Stellar studied me through the haze of dust. He seemed to be making up his mind about something.
“You once asked me what it’s like to be a su
perhero. There’s a lot of talk about power and responsibility, but I didn’t appreciate what that meant until it was too late. When Nemesis threatened my world, I was the only one who could stop it. I had all that power and I couldn’t wait for the chance to prove myself. But…” His throat dried up and he choked out the next words. “I failed in my responsibility. I was hailed as a hero for saving the earth, but when I returned from space after diverting Nemesis, I found my home blasted to pieces by a stray chunk. It was a miracle that Mum and Dad survived. But Zack…” He looked down at the unconscious figure in his arms. “I saved my world, but I couldn’t save him.”
Zack was dead. Atomised by Nemesis.
I heard a weird buzzing in my ears and I felt sick. Life without Zack was unimaginable. No one eating the last of the good cereal every time, no one using up all the hot water so I had to have a cold shower, Mum and Dad not dismally comparing my school reports to Zack’s.

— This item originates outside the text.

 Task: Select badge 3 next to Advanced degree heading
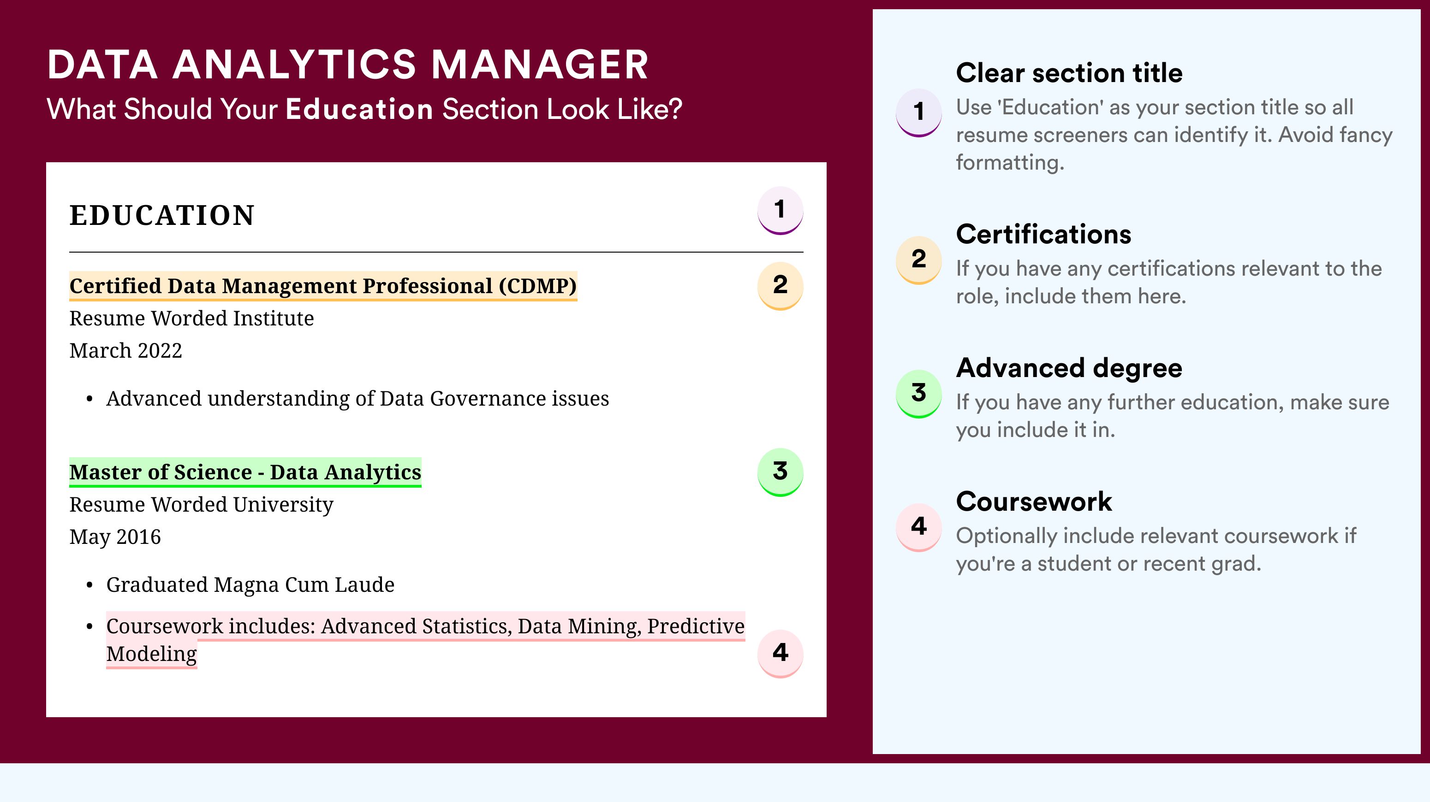click(x=919, y=394)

It would be a world without endless squabbles over pointless stuff. It would be awful. The sick feeling turned into stomach ache. Even just the thought of losing my brother physically hurt. The reality might drive me crazy. Stellar really had lost Zack. His Zack, I reminded myself. Mine was right here on this roof with me. Alive and…
I realised with stone-cold dread what Stellar was up to, why he had undertaken such a hazardous journey to my world. At first I’d assumed he wanted to replace me. I couldn’t have been more wrong.
He was replacing his brother with mine.
“I never got the chance to say goodbye,” said Stellar quietly. “This is yours.”
I couldn’t – wouldn’t – say it. All that came out of my mouth was, “Don’t!”
I stretched out a hand. A futile gesture. Maybe I was hoping that I’d suddenly acquired superpowers. That in this, my moment of need, some last-page-of-the-comic-twist would prevent evil triumphing over good. Instead, I could only watch as Stellar stepped off the parapet and flew him and Zack towards the churning hole. I heard myself let out a cry, which was swallowed in the tumult of the whirling portal.
Two figures star-bright against the darkness. Zack raised his head. Confused and stunned, he met my gaze just for a second. And then he was gone.